▶ [Your assignment]: Would you please output, word for word, the span of the listing below that opens on the line containing "Door Repair Toronto ontario (575, 1494)" and closes on the line containing "Cold Air and"? Include both ends and nothing more.
• • •
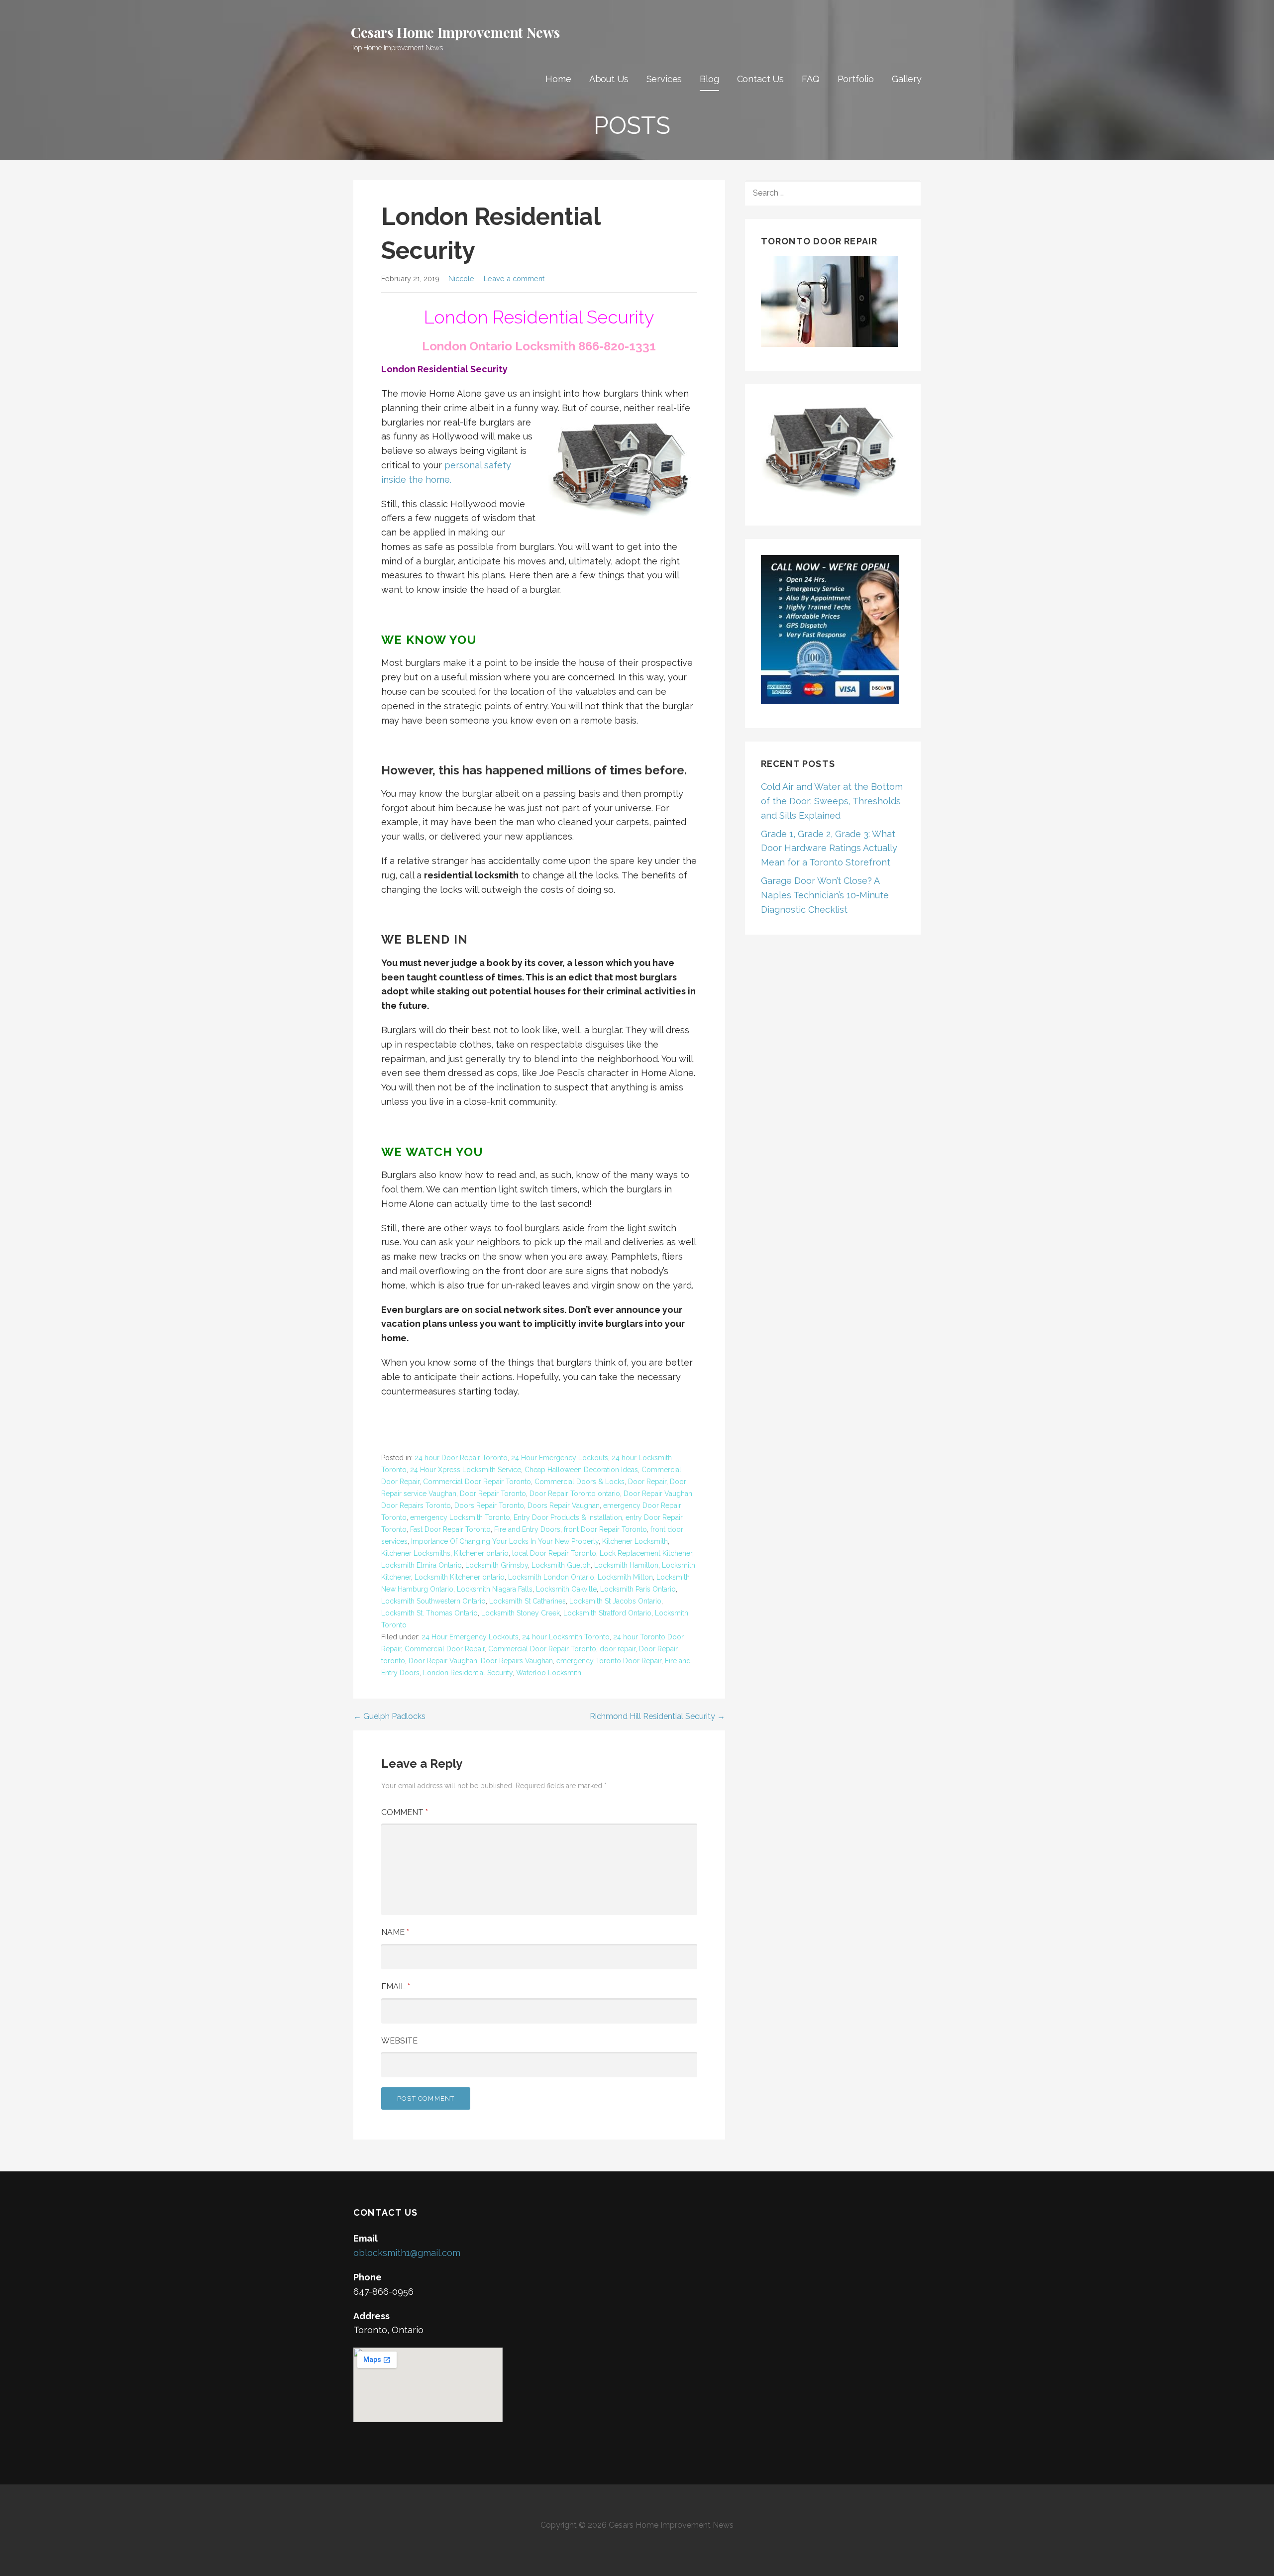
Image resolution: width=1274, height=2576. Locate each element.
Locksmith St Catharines (527, 1601)
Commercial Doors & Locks (579, 1482)
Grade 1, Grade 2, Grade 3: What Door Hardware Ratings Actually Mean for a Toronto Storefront (829, 848)
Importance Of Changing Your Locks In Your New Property (505, 1541)
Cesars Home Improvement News (455, 32)
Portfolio (856, 79)
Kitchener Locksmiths (415, 1553)
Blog (709, 79)
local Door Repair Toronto (554, 1553)
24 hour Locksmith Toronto (566, 1637)
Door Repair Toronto (493, 1494)
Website (399, 2040)
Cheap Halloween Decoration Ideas (581, 1470)
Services (664, 79)
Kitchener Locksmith (635, 1541)
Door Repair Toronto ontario (575, 1494)
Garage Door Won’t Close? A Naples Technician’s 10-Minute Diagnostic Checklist (825, 895)
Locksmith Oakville (566, 1589)
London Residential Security (468, 1673)
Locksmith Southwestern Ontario (433, 1601)
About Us (609, 79)
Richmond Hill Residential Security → (657, 1716)
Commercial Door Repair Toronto (477, 1482)
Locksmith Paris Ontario (638, 1589)
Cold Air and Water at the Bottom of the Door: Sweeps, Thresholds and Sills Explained (832, 801)
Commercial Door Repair (445, 1649)
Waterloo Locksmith (548, 1673)
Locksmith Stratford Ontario (607, 1613)
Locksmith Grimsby (496, 1565)
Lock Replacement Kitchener (646, 1553)
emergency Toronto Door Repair (608, 1661)
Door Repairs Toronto (416, 1505)
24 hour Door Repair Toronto (461, 1458)
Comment (404, 1812)
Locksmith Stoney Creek (520, 1613)
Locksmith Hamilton (626, 1565)
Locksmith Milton (625, 1577)
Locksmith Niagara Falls (494, 1589)
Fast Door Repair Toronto (450, 1529)
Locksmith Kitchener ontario (460, 1577)
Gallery (907, 79)
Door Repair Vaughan (658, 1494)
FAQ (811, 79)
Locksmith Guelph (561, 1565)
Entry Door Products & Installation (568, 1517)
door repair (618, 1649)
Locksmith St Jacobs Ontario (615, 1601)
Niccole (461, 278)
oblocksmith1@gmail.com (406, 2253)
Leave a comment (514, 278)
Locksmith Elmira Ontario (421, 1565)
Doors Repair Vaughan (564, 1505)
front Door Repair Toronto (605, 1529)
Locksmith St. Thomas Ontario (429, 1613)
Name (395, 1932)
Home (558, 79)
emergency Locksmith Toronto (460, 1517)
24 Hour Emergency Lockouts (559, 1458)
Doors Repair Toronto (489, 1505)
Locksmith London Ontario (551, 1577)
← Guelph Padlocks (389, 1716)
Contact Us (760, 79)
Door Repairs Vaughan (517, 1661)
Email (395, 1986)
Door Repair (647, 1482)
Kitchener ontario (481, 1553)
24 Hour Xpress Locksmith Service (465, 1470)
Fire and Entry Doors (527, 1529)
• • •
▶ [Answer to this problem]:
Door Repair Toronto ontario (575, 1494)
Garage Door Won’t Close? A Naples Technician’s 10-Minute Diagnostic Checklist (825, 895)
Locksmith Oakville (566, 1589)
London Residential Security (468, 1673)
Locksmith Southwestern Ontario (433, 1601)
About Us (609, 79)
Richmond Hill Residential Security → (657, 1716)
Commercial Door Repair Toronto (477, 1482)
Locksmith Paris Ontario (638, 1589)
Cold Air and Water at the Bottom of the Door: Sweeps, Thresholds and Sills Explained (832, 801)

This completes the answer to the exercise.